Archive for April, 2015
Over the last few months I have run across a couple of ideas — really catchy phrases — that are influencing the way I think about trends and hopefully progress (or lack of it) in medicine. The phrases are idea bubbles, biological plausibility, and bio-babble.
Idea Bubbles & Alzheimer’s Disease
I ran across the phrase idea bubbles when I was doing web search on the amyloid hypothesis for Alzheimer’s Disease. The idea that first emerged in the 1990s is that a buildup of amyloid proteins in the brain is central to the development of Alzheimer’s. This has led to the development of animal models that generate excess amyloid in their brains and also drugs that either slow the buildup or help clear it. It has also led to a number of promising early stage human drug trials in patients with Alzheimer’s that have ultimately failed in larger trials. At this time there are no effective approved anti-amyloid therapies on the market in spite of this vast effort.
All of this was reviewed in a great blog post on Forbes by David Grainger and he discusses why the hypothesis lives on to fight another day and why drug companies, investors and the scientific community is continuing to make “large bets” on the amyloid hypothesis:
— There are a few important lessons from this sorry tale, that extend well beyond Alzheimer’s Disease. It highlights the danger of what I previously called “idea bubbles” – that a hypothesis gains so much credibility over a long period of time that even when the data tells you otherwise, adherents (acolytes may be a better word) question everything but the hypothesis.–
As I drilled down I found the definition of an idea bubble and how it relates to better known bubbles like stock market bubbles.
— An “ideas bubble” occurs when, over a long period of time, positive social feedback disconnects the perceived validity (of the idea) from the real underlying validity – in the same way price and value dissociate in a stock market bubble.” –
Bubbles are sustained by gold rush mentalities, optimism, the fact that careers have been invested in one thing or another, and the general problem of sunk costs.
Bubbles similar to Alzheimer’s and amyloid have occurred for all sorts of cancer therapies (surgery, radiation, chemo) over the last hundred years and I wonder if the next big bubble is going to be the precision medicine bubble and as the noted public health expert David Hunter recently pointed out:
— “In searching for a cure for cancer, we have repeatedly climbed on various bandwagons. They include the radical mastectomy for breast cancer, high-dose chemotherapy, immunotherapy, and — more recently — molecularly “targeted” therapies. In each case, it took someone with courage to point out the limitations or futility of the approaches.
Hope is critical to cancer patients and those treating them, but hope that is not rooted in the facts risks becoming an illusion. As Mikkael Sekeres of the Cleveland Clinic has commented, we should not delude ourselves into believing targeted therapies will be a panacea for cancer treatment.”

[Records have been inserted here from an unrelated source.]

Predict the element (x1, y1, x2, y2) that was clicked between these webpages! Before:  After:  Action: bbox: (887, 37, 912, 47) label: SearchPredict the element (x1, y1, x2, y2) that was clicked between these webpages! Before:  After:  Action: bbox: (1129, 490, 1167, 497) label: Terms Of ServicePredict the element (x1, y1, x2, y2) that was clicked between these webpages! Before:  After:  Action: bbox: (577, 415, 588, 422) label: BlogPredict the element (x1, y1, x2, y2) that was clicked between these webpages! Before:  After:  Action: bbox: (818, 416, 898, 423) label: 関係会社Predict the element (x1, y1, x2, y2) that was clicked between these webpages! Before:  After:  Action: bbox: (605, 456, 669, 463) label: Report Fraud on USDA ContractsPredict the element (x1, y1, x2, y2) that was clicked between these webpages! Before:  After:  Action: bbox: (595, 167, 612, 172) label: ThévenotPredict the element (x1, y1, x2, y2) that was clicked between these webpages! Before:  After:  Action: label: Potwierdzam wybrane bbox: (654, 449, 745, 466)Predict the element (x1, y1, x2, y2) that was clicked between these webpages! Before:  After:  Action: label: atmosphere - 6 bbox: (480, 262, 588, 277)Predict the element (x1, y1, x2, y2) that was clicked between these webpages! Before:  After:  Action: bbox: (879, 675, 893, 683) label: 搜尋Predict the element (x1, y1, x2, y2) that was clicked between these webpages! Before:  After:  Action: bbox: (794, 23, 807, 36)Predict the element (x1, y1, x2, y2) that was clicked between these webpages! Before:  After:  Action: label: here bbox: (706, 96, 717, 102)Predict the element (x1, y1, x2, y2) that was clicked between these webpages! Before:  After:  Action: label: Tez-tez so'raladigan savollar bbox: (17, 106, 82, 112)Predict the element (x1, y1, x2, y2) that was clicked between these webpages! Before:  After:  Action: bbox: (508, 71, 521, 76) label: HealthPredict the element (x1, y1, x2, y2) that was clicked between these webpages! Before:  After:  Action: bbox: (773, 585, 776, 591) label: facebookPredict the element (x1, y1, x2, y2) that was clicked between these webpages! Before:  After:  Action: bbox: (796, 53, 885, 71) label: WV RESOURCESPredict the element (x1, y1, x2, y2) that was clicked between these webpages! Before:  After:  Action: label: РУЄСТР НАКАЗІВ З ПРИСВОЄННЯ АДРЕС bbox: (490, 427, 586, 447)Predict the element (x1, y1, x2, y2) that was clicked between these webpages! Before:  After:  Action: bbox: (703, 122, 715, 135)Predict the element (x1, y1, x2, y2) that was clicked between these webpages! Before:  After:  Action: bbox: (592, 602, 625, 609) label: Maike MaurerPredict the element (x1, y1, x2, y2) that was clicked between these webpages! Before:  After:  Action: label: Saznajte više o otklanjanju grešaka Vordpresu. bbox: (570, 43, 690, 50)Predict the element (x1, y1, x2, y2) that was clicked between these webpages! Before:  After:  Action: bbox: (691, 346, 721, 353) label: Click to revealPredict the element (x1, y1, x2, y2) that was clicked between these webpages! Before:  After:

Bubbles & Biological Plausibility
One of the things required for a bubble (or perhaps a bio-bubble) to take off is the need for a narrative that makes biological sense and can then underpin a big idea. In a great editorial in the British Medical Journal, David Healy traces how the serotonin hypothesis emerged as an explanation for depression and led to the generation of whole new classes of drugs with marginal efficacy that have been vastly over-used. Another good example is the idea that “free-radicals” cause cancer, aging, and heart disease and that taking anti-oxidants can make people healthier. In fact big clinical trials show the opposite, anti-oxidants can be associated with worse instead of better outcomes. However, the theory lives on as do the pitches. Each of the cancer therapies mentioned above had at the time of their adoption a tight and biologically plausible back story.
The biology of most hard to treat or cure diseases is complicated and usually defies a simple linear story. However, we persist in seeking them. One example that hits home for me as an anesthesiologist and physiologist is what has been described as the “Cult of the Swan-Ganz Catheter”. In the early 1970s it became possible to routinely put big catheters into the hearts of most patients in intensive care units. The idea was that by carefully and precisely measuring the pressure, oxygen levels, and blood flow various places in the heart “goal directed” therapy could be used to give just the right amount of fluid and drugs to patients. This would then improve outcomes for hard to treat diseases like heart failure or severe infections.
Sounds like a good idea, but it has not worked. What is also interesting is that the general narrative appeared in the early 70s, was questioned in the middle 80s, was not really evaluated objectively on a large scale until the 90s, and a firm consensus about the limitations of these catheters only really emerged in the 2000s with an “obituary” written in 2013.
As an aside, when I was a resident in the late 1980s, the placement of these catheters in the ICU was almost like a religious ceremony or sacrament. The more senior Drs. served as high priests while the younger interns and medical student acolytes watched on and waited for ordination and their chance at the altar.
Ideas that are perhaps too good to be true die hard. This is true in medicine and health in so many ways. That the some of the “smartest people around” continue to fall into the same cognitive traps over and over again should make us all think twice before jumping on any bandwagons that are “sure” to cure anything.